Materials Science and Technology Division

2022

Dr. M. Grace Burke earned her BS in metallurgical engineering from the University of Pittsburgh and a PhD in metallurgy from the Imperial College of Science and Technology in London. Dr. Burke’s career includes 28 years in industry, including 17 years at the Westinghouse Science and Technology Center (WSTC) and the Bettis Atomic Power Laboratory (BAPL), along with 12 years in academia, before coming to ORNL in 2021. She is an industry-recognized scientific leader in the fields of advanced microstructural characterization, including analytical electron microscopy/STEM-EDXS, environmentally assisted cracking, irradiation embrittlement, and the technology of materials for nuclear power applications. Her research interests focus on environment-sensitive behavior of materials, irradiation damage, phase transformations, precipitation, and segregation in steels and Ni-base alloys.

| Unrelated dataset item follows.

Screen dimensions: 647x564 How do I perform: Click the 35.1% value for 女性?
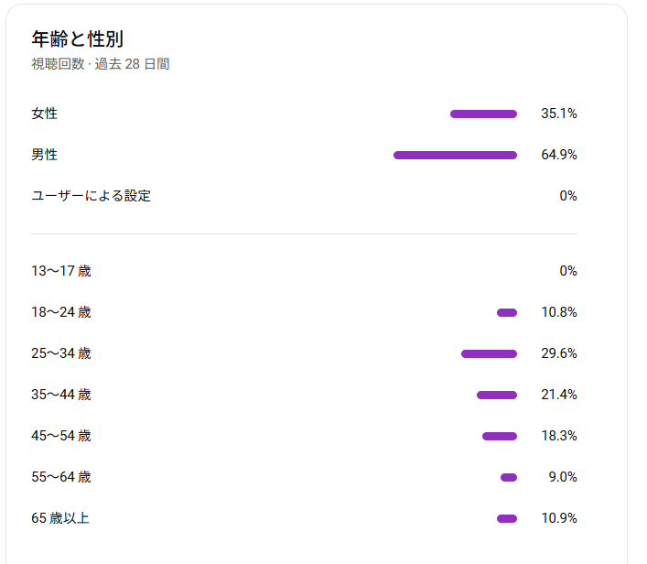559,114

Early in Dr. Burke’s career, she continued her research in structural materials for nuclear power systems and then expanded into irradiation damage and reactor pressure vessel (RPV) embrittlement in the early 1980s. At that time, she began applying correlative characterization including atom probe field-ion microscopy (APFIM) at the U.S. Steel Research Laboratory and continued along with her other materials research programs at WSTC, BAPL, and the University of Manchester, where she is Professor Emeritus. Using APFIM, Dr. Burke was the first to identify the Manganese-Nickel-Copper-Silicon solute-enriched clusters responsible for irradiation embrittlement, reversing the accepted understanding at the time. This finding had a decisive impact on the selection and development of RPV steels going forward for both military and civil nuclear reactors. Her contributions to structural materials development led to her being named as a consultant at BAPL in 2009, making her the first female promoted to the highest rank of scientists at the laboratory. Dr. Burke also received the prestigious George Westinghouse Signature Award in 1996 for her impactful research identifying the mechanism of irradiation-assisted stress corrosion cracking in Ni-base alloys used in pressurized water reactor components.

Dr. Burke became a Corporate Fellow in 2022 in the Materials Science and Technology Division. She has strengthened research in structural alloys by sharing her extensive experience in using advanced analytical electron microscopy and data interpretation.  Dr. Burke has been recognized by multiple Department of Energy (DOE) program offices as a leading expert in her field and has been appointed to roles on various panels and committees. Since joining ORNL, she has been asked to assist DOE missions of the Office of Basic Energy Sciences, the Office of Nuclear Energy, and the Office of Fusion Energy Sciences. Dr. Burke also mentors R&D staff and postdoctoral researchers within the directorate.

Dr. Burke continues to serve the scientific community in her leadership roles on scientific advisory boards, panels, and committees for various government labs, programs, and universities. Dr. Burke’s role as the international leader in structural materials degradation research continues to grow with her recent appointments to the DOE Nuclear Science User Facility Scientific Review Board and Science Advisory Committee Chair for the Canadian Center for Electron Microscopy.

Dr. Burke’s achievements have also been widely recognized by her peers through numerous prestigious awards and being named a fellow in six professional societies, including ASM International, the Minerals, Metals & Materials Society, the Institute of Materials, Minerals and Mining, the Microscopy Society of America, the Microanalysis Society, and the Royal Microscopical Society.  She is also the first female physical scientist to serve as president of the Royal Microscopical Society.

Dr. Burke continues to enhance materials science and mentoring across the laboratory, elevate ORNL’s external visibility, and aid in formulating an advanced strategy for nuclear and structural materials science research and development in the United States and across the world.